Requirements:
Count the lines in the material below that contain the string "will", matching case exactly. Reply with the number alone.

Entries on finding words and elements
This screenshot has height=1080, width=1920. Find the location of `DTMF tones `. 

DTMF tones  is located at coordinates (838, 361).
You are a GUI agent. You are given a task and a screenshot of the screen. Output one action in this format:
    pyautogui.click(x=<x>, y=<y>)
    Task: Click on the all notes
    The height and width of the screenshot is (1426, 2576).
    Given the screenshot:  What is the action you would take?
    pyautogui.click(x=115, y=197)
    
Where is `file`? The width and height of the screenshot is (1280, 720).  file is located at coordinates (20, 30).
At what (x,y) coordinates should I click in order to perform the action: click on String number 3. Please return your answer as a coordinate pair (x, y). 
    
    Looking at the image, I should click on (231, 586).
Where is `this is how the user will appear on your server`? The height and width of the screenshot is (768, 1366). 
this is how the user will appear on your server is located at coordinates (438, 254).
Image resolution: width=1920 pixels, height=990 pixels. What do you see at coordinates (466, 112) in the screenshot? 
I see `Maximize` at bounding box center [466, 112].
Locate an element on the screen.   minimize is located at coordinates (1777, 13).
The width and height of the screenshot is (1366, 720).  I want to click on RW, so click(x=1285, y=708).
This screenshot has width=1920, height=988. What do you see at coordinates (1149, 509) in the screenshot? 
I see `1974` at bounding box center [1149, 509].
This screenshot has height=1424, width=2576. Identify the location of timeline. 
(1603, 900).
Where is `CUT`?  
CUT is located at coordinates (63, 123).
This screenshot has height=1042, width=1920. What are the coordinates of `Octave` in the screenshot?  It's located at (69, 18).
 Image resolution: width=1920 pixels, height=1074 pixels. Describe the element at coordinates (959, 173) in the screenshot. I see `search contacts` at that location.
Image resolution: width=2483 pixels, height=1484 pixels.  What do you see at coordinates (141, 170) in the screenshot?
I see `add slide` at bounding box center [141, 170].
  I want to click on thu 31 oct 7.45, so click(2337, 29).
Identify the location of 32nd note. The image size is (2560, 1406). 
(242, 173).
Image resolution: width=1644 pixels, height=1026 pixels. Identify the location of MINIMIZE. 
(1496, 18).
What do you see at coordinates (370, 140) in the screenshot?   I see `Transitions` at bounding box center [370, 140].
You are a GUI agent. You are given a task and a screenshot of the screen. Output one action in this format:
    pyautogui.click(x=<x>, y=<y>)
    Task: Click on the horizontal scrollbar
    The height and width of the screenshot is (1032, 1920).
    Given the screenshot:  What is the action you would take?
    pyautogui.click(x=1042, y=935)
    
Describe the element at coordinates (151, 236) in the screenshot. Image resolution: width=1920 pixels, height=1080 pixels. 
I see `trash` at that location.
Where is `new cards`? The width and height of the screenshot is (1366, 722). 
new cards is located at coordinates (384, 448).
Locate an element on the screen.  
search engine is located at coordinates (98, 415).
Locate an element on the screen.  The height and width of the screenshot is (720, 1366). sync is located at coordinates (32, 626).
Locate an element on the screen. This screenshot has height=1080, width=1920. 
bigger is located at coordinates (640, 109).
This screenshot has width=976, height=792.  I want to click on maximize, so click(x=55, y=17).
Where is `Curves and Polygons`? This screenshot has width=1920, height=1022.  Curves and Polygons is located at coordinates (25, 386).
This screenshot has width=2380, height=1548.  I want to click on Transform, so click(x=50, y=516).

Result for this task:
2